Ulinastatin attenuates protamine-induced cardiotoxicity in rats by inhibiting tumor necrosis factor alpha

Protamine causes cardiac depression, which may be mediated by tumor necrosis factor alpha (TNF-α). Ulinastatin, a human urinary protease inhibitor, inhibits TNF-α. Here, we aimed to investigate whether ulinastatin prevented protamine-induced myocardial depression by inhibiting TNF-α. Rat hearts were perfused using a Langendorff system, and three protocols were followed. Protocol 1: The hearts were divided into saline, ulinastatin-low, and ulinastatin-high groups. Protamine was administered to each group, and myocardial contractility was the primary outcome. Protocol 2: The hearts were allotted to saline or ulinastatin group. Protamine was administered to each group. TNF-α expression in the coronary effluent and myocardial tissue was measured. Protocol 3: The hearts were allotted to saline and ulinastatin groups.

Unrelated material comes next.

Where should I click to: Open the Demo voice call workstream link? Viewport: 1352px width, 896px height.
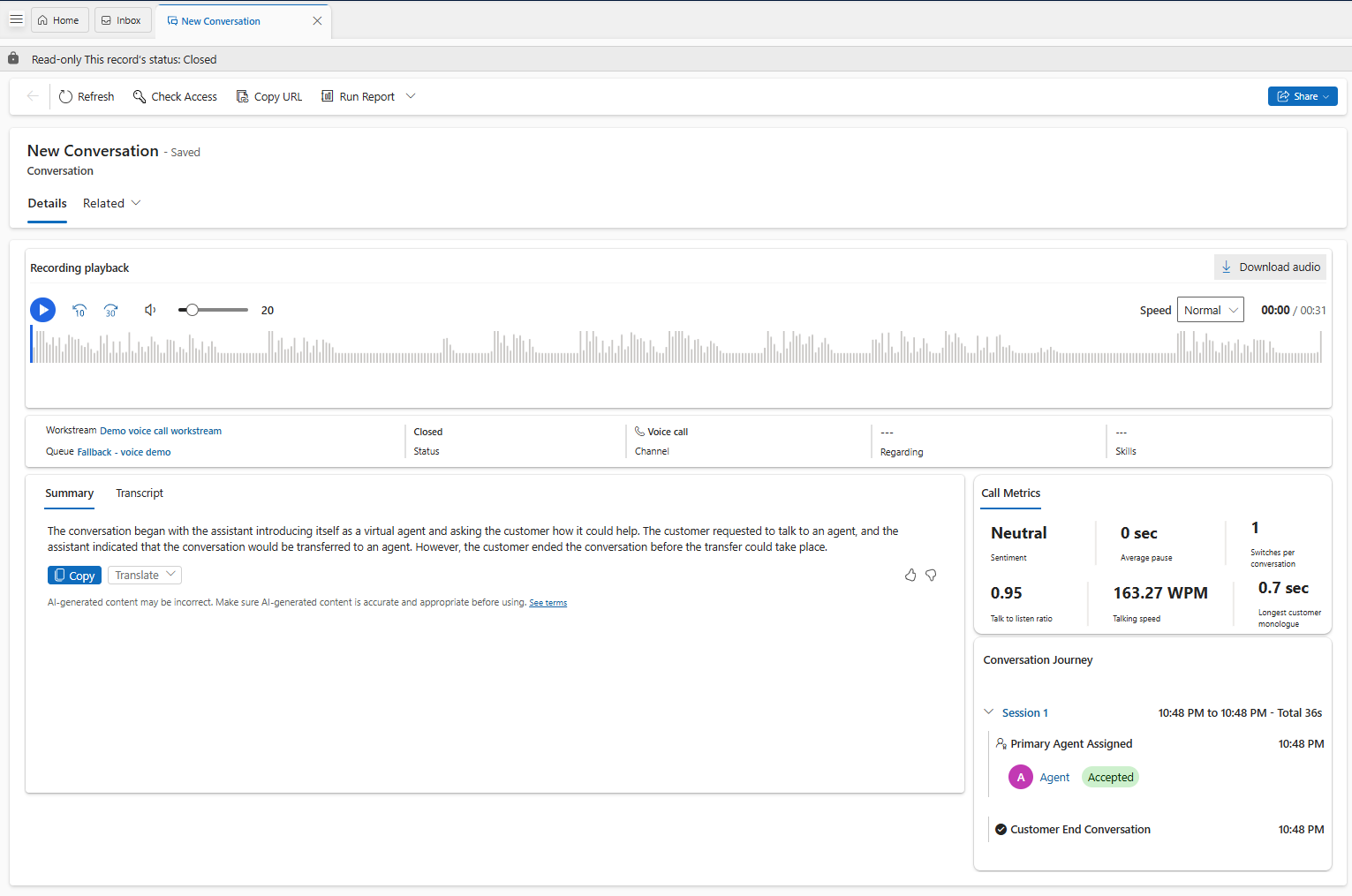point(161,431)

Recombinant rat-TNF-α was administered to each group. Protamine alone reduced the maximum left ventricular pressure derivative (LV dP/dt max) by 45 ± 4%. In contrast, the reduction in LV dP/dt max was 4 ± 3% in the ulinastatin-high group. Compared with that in the saline group, the increase in TNF-α in the coronary effluent was attenuated in the ulinastatin group. Recombinant TNF-α alone reduced LV dP/dt max (- 21 ± 14%). In contrast, when TNF-α was added in the presence of ulinastatin, the decrease in LV dP/dt max was prevented significantly (- 3 ± 8%). We showed, for the first time, that ulinastatin protected against protamine-induced myocardial damage, both by inhibiting TNF-α synthesis and by directly preventing the cardiodepressant action of TNF-α.

Keywords: Isolated rat heart; Myocardial depression; Protamine; Tumor necrosis factor-α; Ulinastatin.